*** Records for this exercise ***

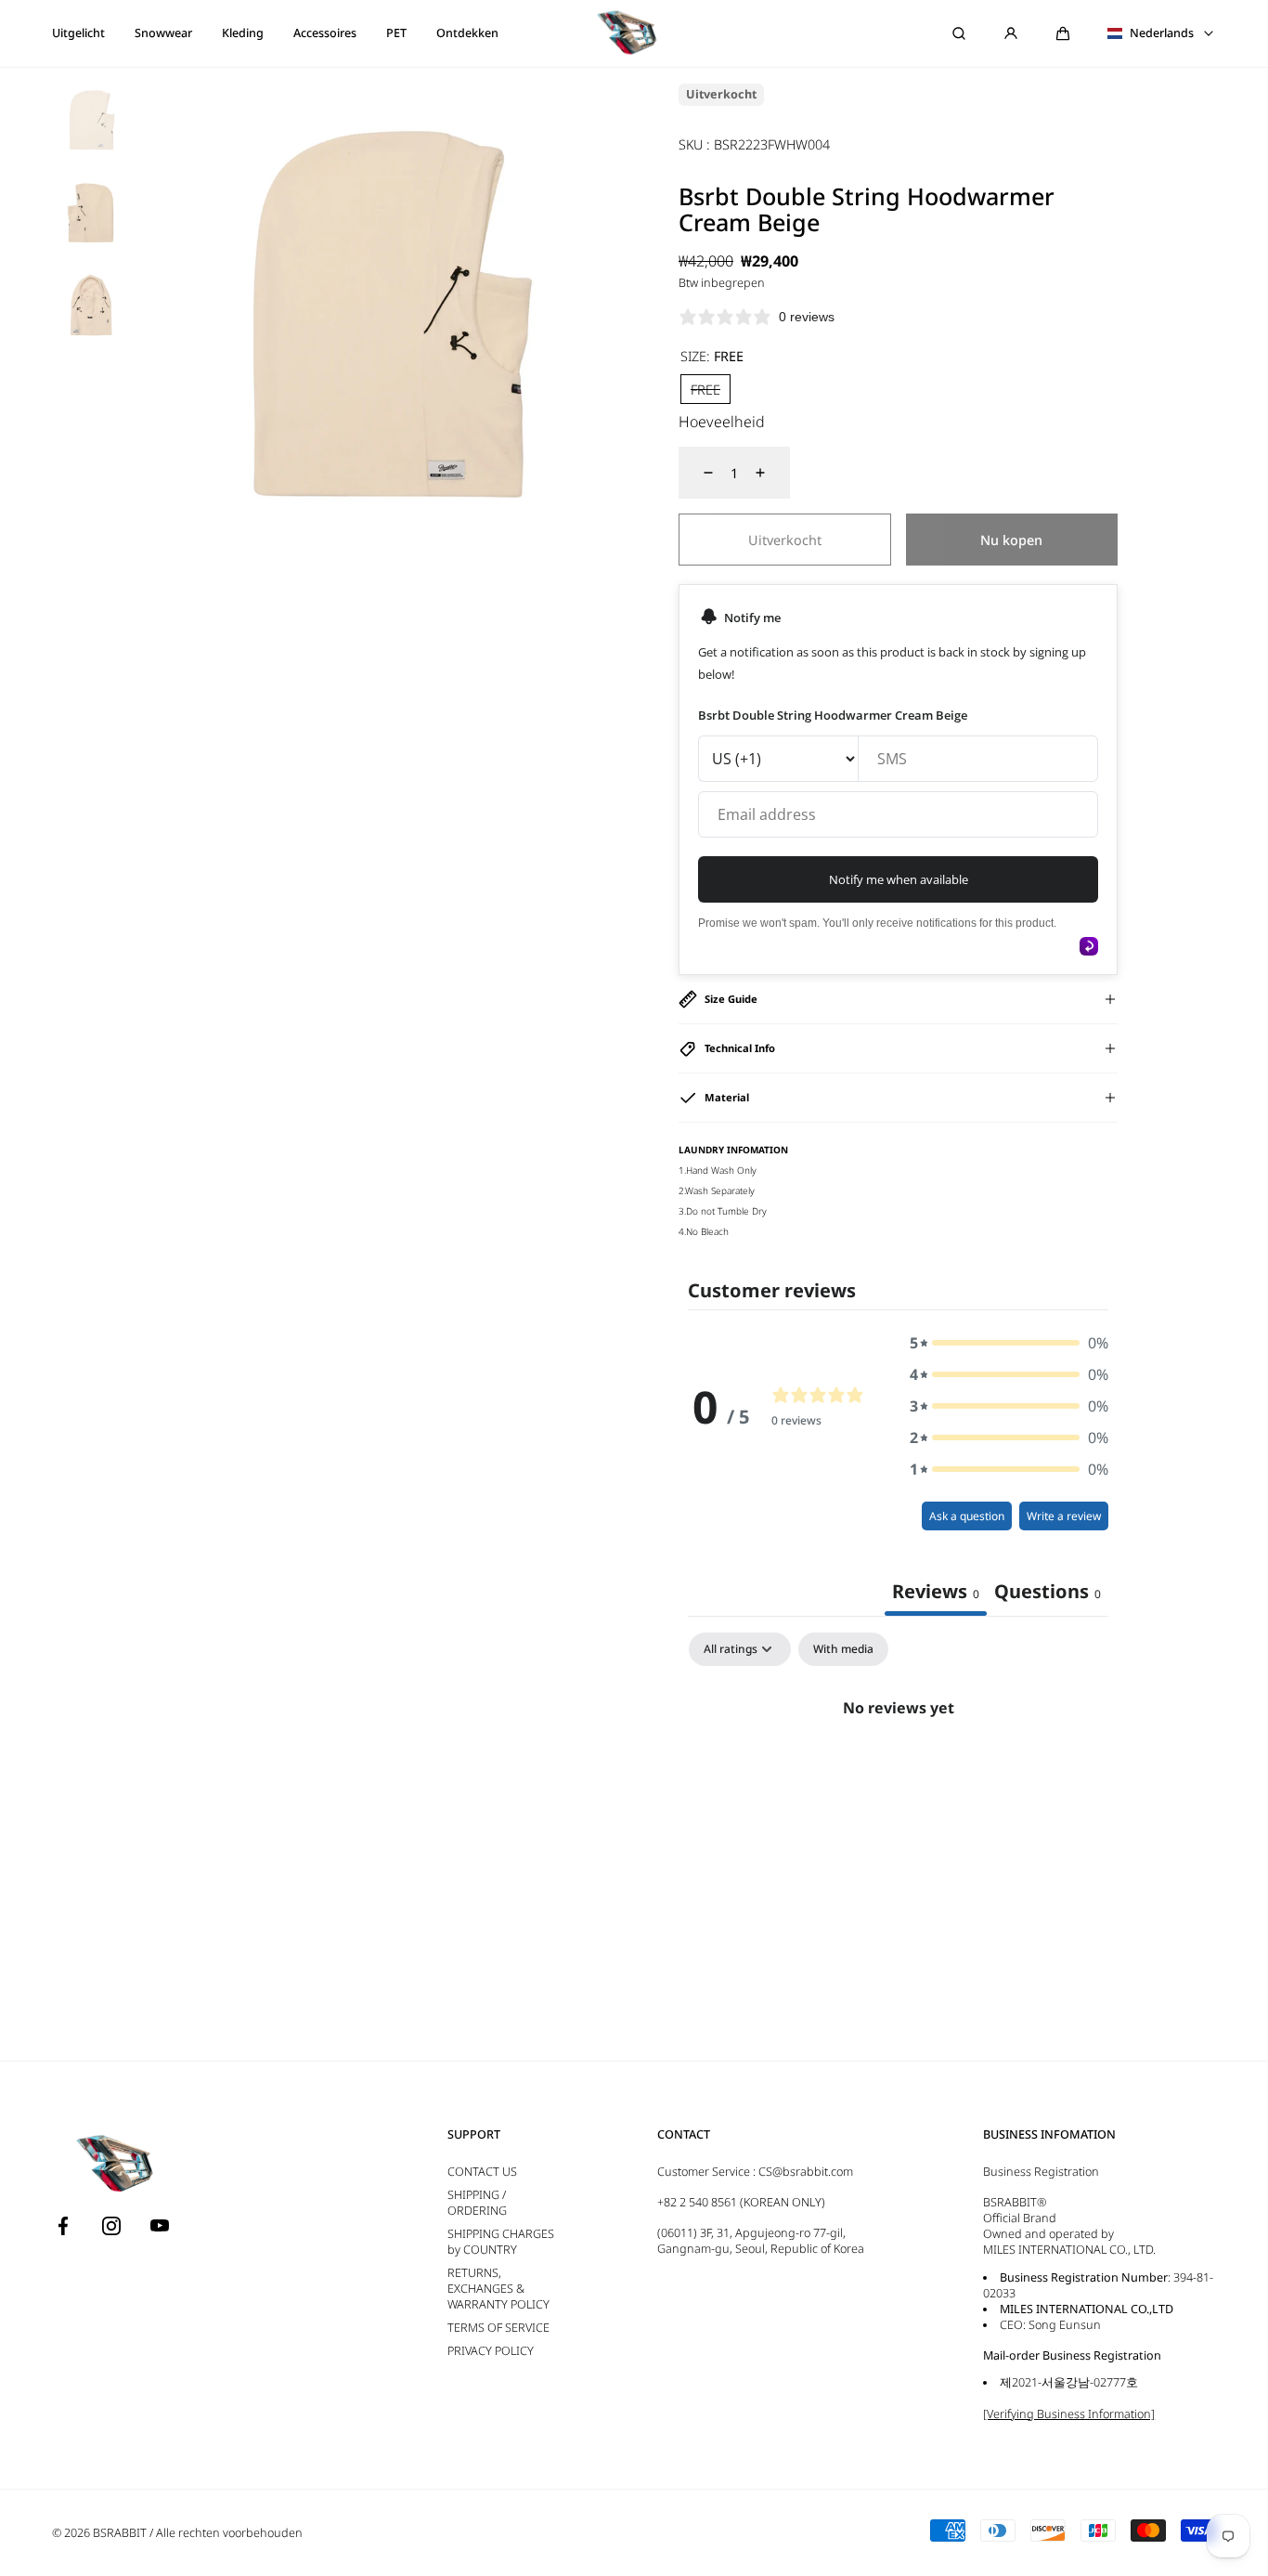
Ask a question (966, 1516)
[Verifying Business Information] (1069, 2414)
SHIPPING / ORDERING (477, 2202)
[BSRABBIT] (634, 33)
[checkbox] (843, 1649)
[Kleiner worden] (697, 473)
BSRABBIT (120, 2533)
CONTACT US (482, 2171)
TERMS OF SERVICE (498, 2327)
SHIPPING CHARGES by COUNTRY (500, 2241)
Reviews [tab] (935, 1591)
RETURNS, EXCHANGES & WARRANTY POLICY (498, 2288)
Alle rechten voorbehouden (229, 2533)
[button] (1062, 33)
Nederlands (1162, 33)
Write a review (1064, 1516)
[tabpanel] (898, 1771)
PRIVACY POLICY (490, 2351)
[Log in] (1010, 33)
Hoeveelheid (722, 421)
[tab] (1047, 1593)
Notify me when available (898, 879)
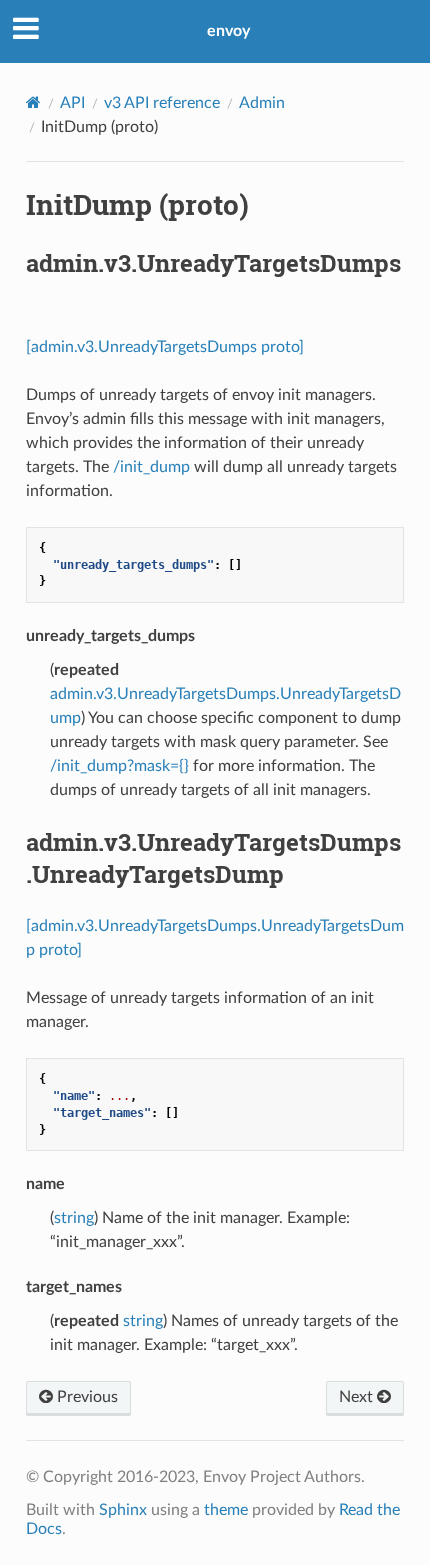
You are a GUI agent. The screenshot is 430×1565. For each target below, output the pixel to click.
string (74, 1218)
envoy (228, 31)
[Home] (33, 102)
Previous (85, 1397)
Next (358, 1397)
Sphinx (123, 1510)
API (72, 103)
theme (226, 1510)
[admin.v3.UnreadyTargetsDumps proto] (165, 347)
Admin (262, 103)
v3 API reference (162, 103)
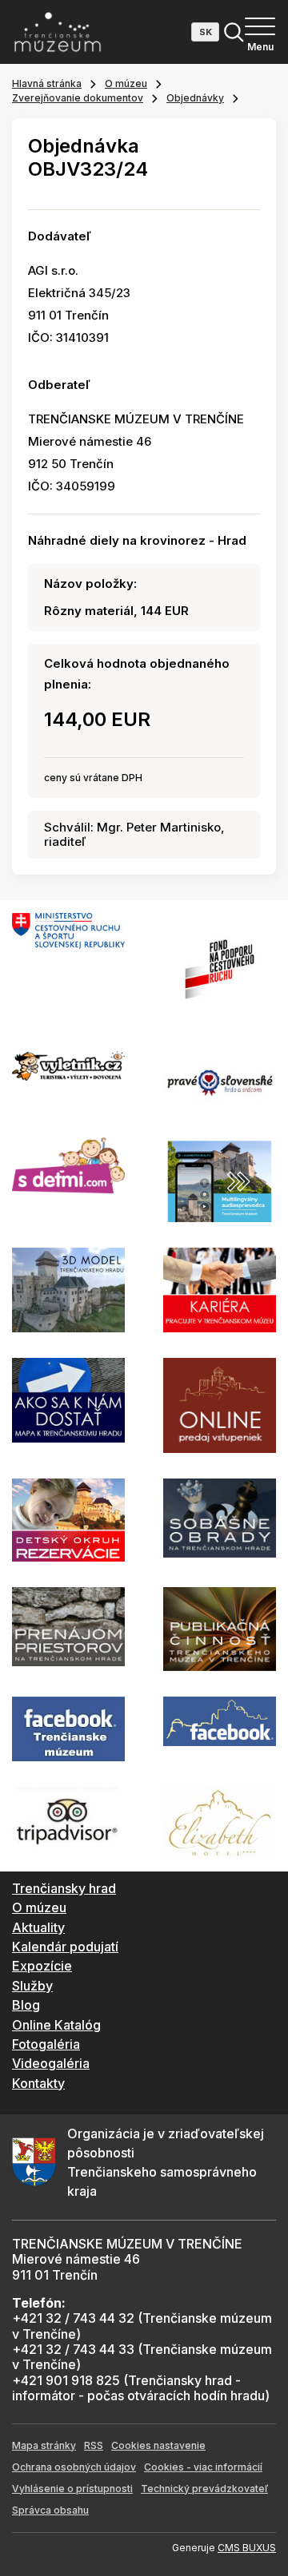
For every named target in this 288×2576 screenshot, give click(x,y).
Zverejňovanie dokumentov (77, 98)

*** End of Records for this exercise ***

[Description of the task]
Start with the first line of the records above and end with the line containing "[Log in] (1010, 33)". Output those lines exactly, pictures excluded.

[Answer space]
Ask a question (966, 1516)
[Verifying Business Information] (1069, 2414)
SHIPPING / ORDERING (477, 2202)
[BSRABBIT] (634, 33)
[checkbox] (843, 1649)
[Kleiner worden] (697, 473)
BSRABBIT (120, 2533)
CONTACT US (482, 2171)
TERMS OF SERVICE (498, 2327)
SHIPPING CHARGES by COUNTRY (500, 2241)
Reviews [tab] (935, 1591)
RETURNS, EXCHANGES & WARRANTY POLICY (498, 2288)
Alle rechten voorbehouden (229, 2533)
[button] (1062, 33)
Nederlands (1162, 33)
Write a review (1064, 1516)
[tabpanel] (898, 1771)
PRIVACY POLICY (490, 2351)
[Log in] (1010, 33)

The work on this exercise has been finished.